Directions for this task: Your task is to transcribe exactly, and only, the lines running from the one with "Where should I" to the end of the listing below, inclusive, with every picture left out.
--- START ---
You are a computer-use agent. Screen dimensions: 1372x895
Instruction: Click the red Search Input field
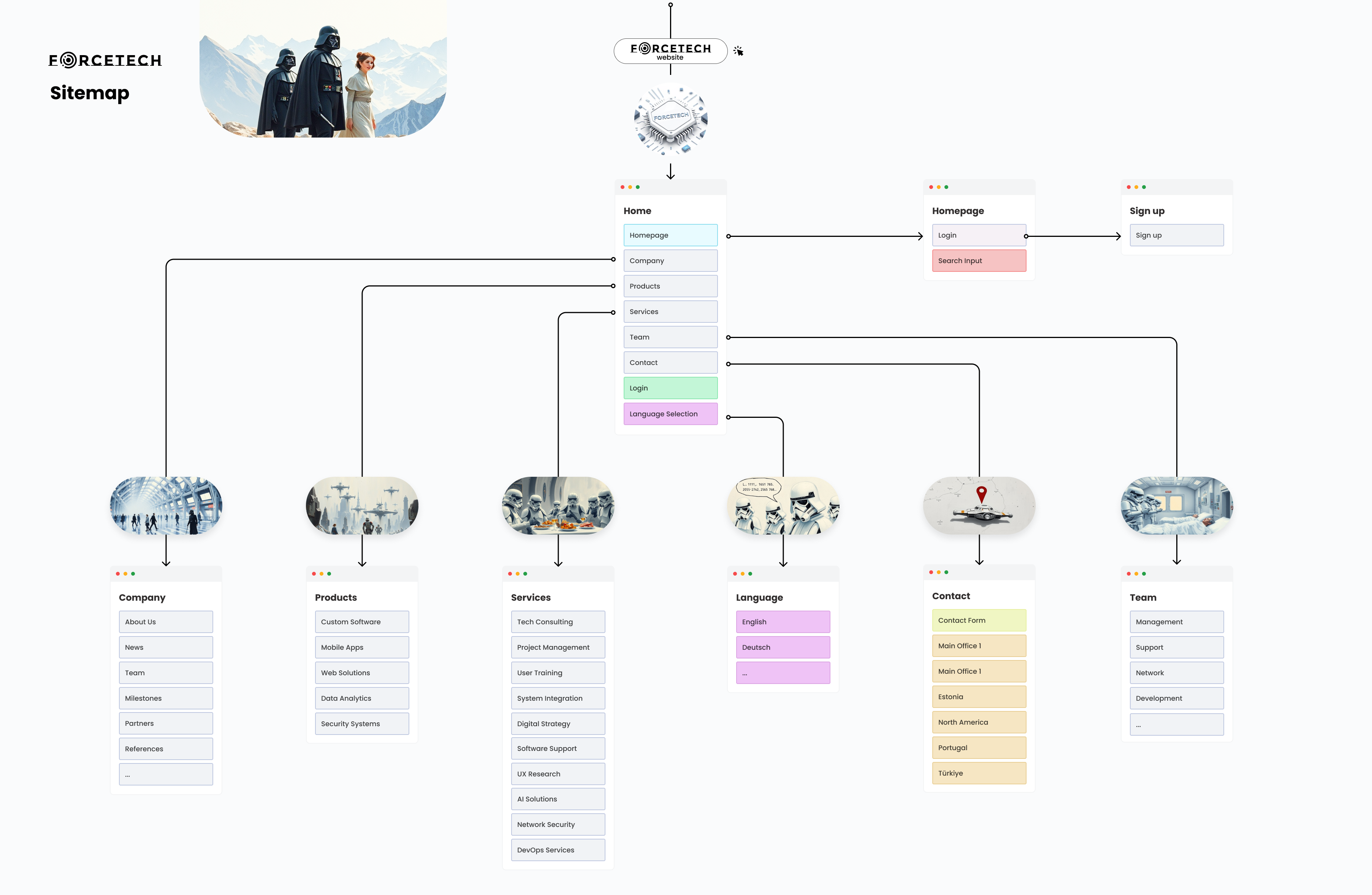coord(978,261)
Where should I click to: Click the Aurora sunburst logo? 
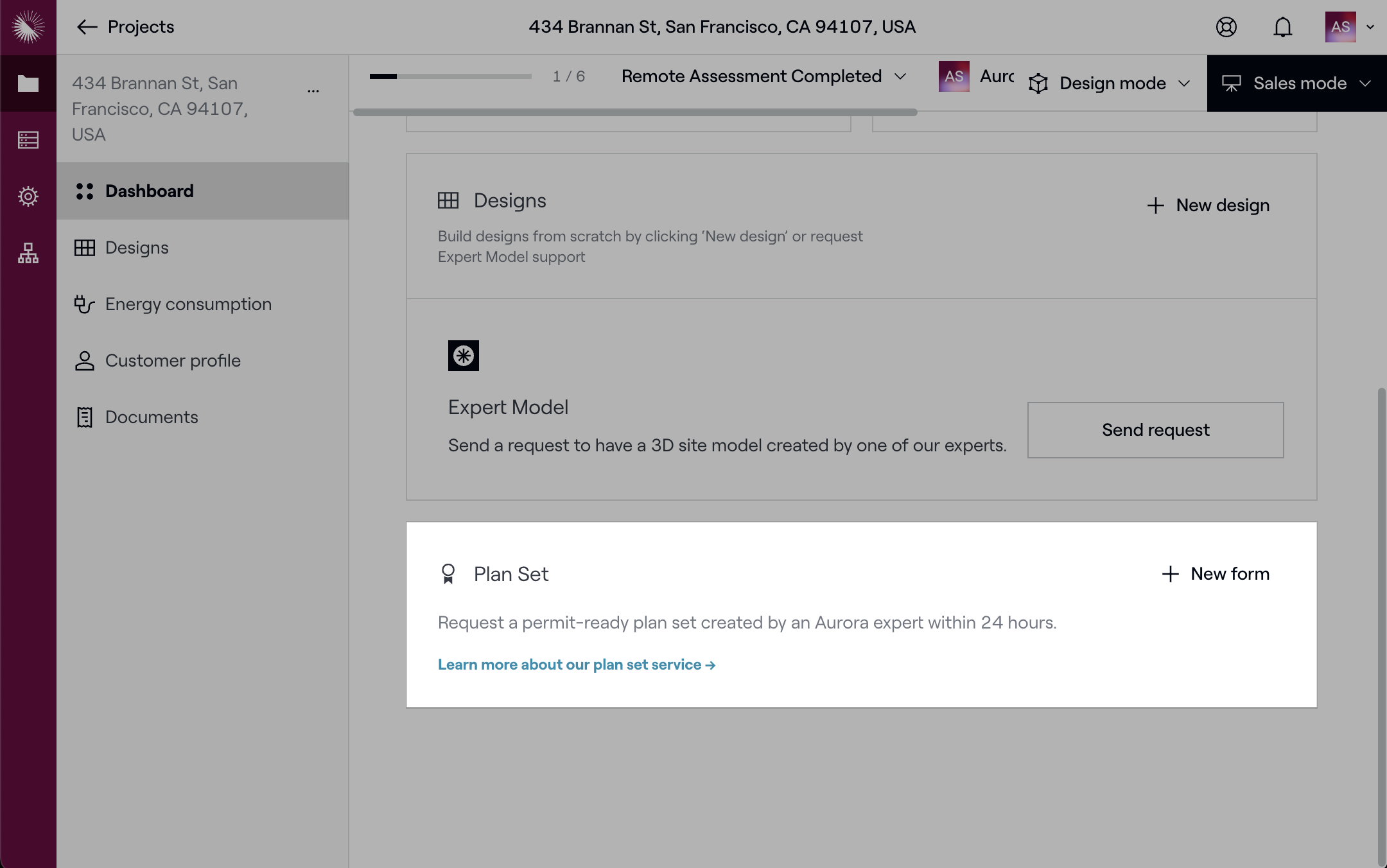pyautogui.click(x=28, y=27)
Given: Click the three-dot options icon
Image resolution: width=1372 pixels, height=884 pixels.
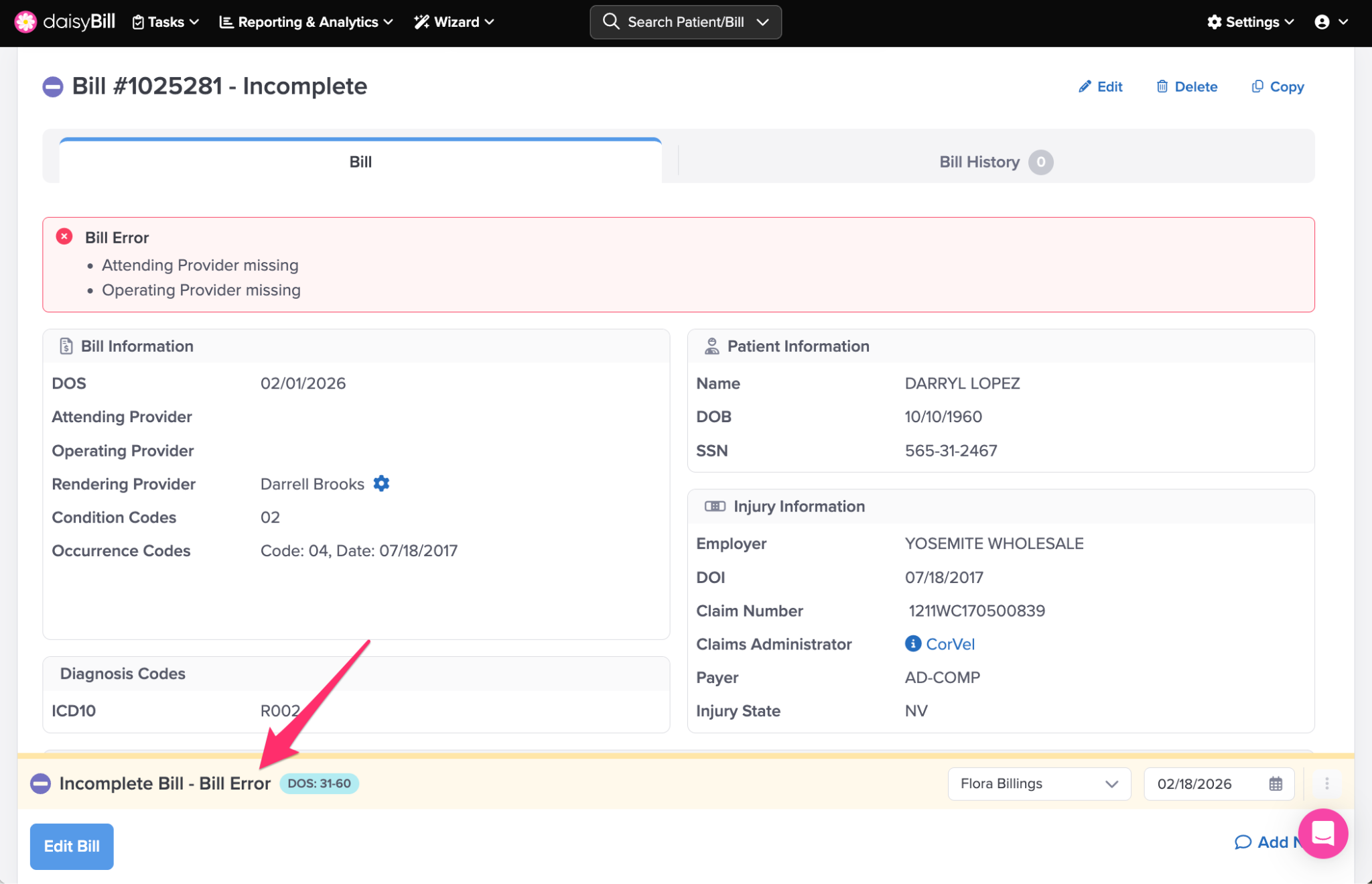Looking at the screenshot, I should [1326, 783].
--- END ---
Answer:
Where should I click to: Click the Aurora sunburst logo? 
pyautogui.click(x=28, y=27)
Given: Click the three-dot options icon
Image resolution: width=1372 pixels, height=884 pixels.
Looking at the screenshot, I should [1326, 783].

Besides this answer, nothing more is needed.